Quote the rows from the line containing "This screenshot has width=1169, height=552." through the line containing "Action: pos(349,66)", inclusive, and nothing else.

Extracted information:

☆ ☆ ☆

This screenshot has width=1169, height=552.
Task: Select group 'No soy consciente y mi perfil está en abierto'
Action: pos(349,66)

☆ ☆ ☆

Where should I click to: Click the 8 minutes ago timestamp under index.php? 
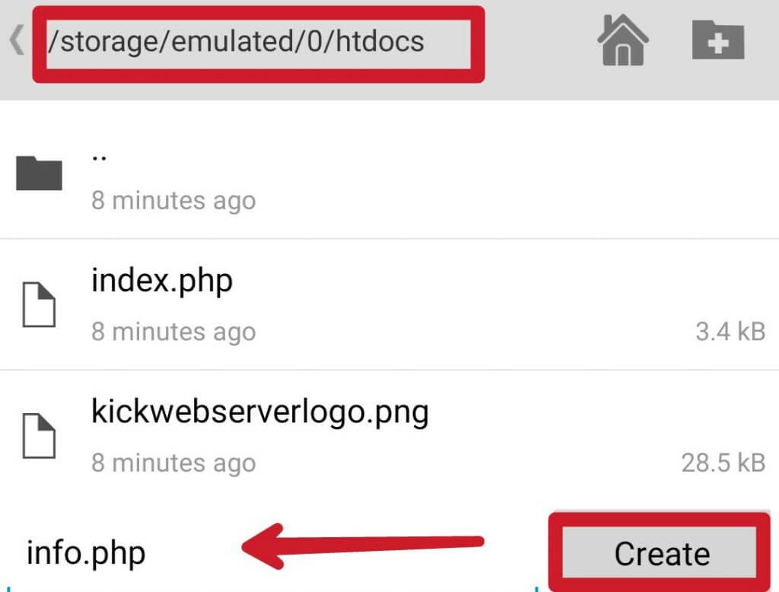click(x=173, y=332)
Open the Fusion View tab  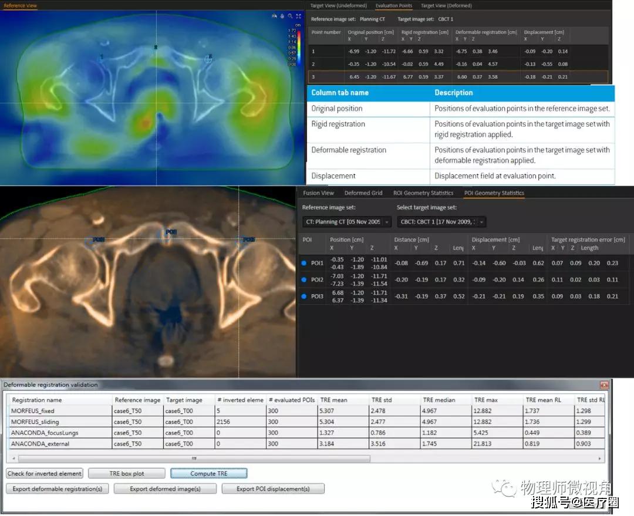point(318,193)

☆ ☆ ☆

Completed exercise:
This screenshot has width=1169, height=552.
Task: Select group 'No soy consciente y mi perfil está en abierto'
Action: pos(349,66)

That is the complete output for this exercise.